→ **WORK TO COMPLETE**:
Write the records out once more, exactly as they are given.

##### ENTRIES PROVIDED #####

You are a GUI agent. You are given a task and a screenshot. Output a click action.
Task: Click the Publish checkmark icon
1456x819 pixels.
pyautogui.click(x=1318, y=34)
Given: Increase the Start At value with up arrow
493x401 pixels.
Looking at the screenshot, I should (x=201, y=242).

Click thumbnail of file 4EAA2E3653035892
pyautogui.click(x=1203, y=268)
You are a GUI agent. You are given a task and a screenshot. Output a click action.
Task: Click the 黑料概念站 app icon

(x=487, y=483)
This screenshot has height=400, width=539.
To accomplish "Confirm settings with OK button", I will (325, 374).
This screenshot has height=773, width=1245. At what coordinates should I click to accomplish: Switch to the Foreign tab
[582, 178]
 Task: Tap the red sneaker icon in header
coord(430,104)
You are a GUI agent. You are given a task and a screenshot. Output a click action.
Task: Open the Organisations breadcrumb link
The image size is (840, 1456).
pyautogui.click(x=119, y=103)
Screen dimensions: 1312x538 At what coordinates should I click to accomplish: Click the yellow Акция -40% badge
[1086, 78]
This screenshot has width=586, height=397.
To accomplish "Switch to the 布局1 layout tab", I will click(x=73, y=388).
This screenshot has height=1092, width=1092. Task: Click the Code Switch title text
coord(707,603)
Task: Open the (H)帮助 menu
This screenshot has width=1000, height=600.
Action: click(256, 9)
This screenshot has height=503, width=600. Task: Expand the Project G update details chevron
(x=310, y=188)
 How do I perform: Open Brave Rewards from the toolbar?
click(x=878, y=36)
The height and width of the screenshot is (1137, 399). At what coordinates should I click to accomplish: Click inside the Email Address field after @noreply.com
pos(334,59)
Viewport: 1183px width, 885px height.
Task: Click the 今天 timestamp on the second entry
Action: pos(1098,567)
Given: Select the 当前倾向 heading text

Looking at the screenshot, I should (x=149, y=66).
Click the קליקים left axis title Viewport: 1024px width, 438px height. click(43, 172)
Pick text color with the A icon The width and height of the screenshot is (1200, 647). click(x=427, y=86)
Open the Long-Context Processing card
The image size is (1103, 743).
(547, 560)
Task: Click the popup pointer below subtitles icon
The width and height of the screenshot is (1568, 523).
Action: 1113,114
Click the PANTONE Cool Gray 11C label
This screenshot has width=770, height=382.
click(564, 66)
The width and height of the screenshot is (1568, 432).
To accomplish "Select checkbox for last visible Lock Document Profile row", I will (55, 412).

#####

→ **EXERCISE OUTPUT**:
You are a GUI agent. You are given a task and a screenshot. Output a click action.
Task: Click the Publish checkmark icon
1456x819 pixels.
pyautogui.click(x=1318, y=34)
Given: Increase the Start At value with up arrow
493x401 pixels.
Looking at the screenshot, I should (x=201, y=242).

Click thumbnail of file 4EAA2E3653035892
pyautogui.click(x=1203, y=268)
You are a GUI agent. You are given a task and a screenshot. Output a click action.
Task: Click the 黑料概念站 app icon

(x=487, y=483)
This screenshot has height=400, width=539.
To accomplish "Confirm settings with OK button", I will (325, 374).
This screenshot has height=773, width=1245. At what coordinates should I click to accomplish: Switch to the Foreign tab
[582, 178]
 Task: Tap the red sneaker icon in header
coord(430,104)
You are a GUI agent. You are given a task and a screenshot. Output a click action.
Task: Open the Organisations breadcrumb link
The image size is (840, 1456).
pyautogui.click(x=119, y=103)
Screen dimensions: 1312x538 At what coordinates should I click to accomplish: Click the yellow Акция -40% badge
[1086, 78]
This screenshot has width=586, height=397.
To accomplish "Switch to the 布局1 layout tab", I will click(x=73, y=388).
This screenshot has height=1092, width=1092. Task: Click the Code Switch title text
coord(707,603)
Task: Open the (H)帮助 menu
This screenshot has width=1000, height=600.
Action: click(256, 9)
This screenshot has height=503, width=600. Task: Expand the Project G update details chevron
(x=310, y=188)
 How do I perform: Open Brave Rewards from the toolbar?
click(x=878, y=36)
The height and width of the screenshot is (1137, 399). At what coordinates should I click to accomplish: Click inside the Email Address field after @noreply.com
pos(334,59)
Viewport: 1183px width, 885px height.
Task: Click the 今天 timestamp on the second entry
Action: pos(1098,567)
Given: Select the 当前倾向 heading text

Looking at the screenshot, I should (x=149, y=66).
Click the קליקים left axis title Viewport: 1024px width, 438px height. click(43, 172)
Pick text color with the A icon The width and height of the screenshot is (1200, 647). click(x=427, y=86)
Open the Long-Context Processing card
The image size is (1103, 743).
(547, 560)
Task: Click the popup pointer below subtitles icon
The width and height of the screenshot is (1568, 523).
Action: 1113,114
Click the PANTONE Cool Gray 11C label
This screenshot has width=770, height=382.
click(564, 66)
The width and height of the screenshot is (1568, 432).
To accomplish "Select checkbox for last visible Lock Document Profile row", I will (55, 412).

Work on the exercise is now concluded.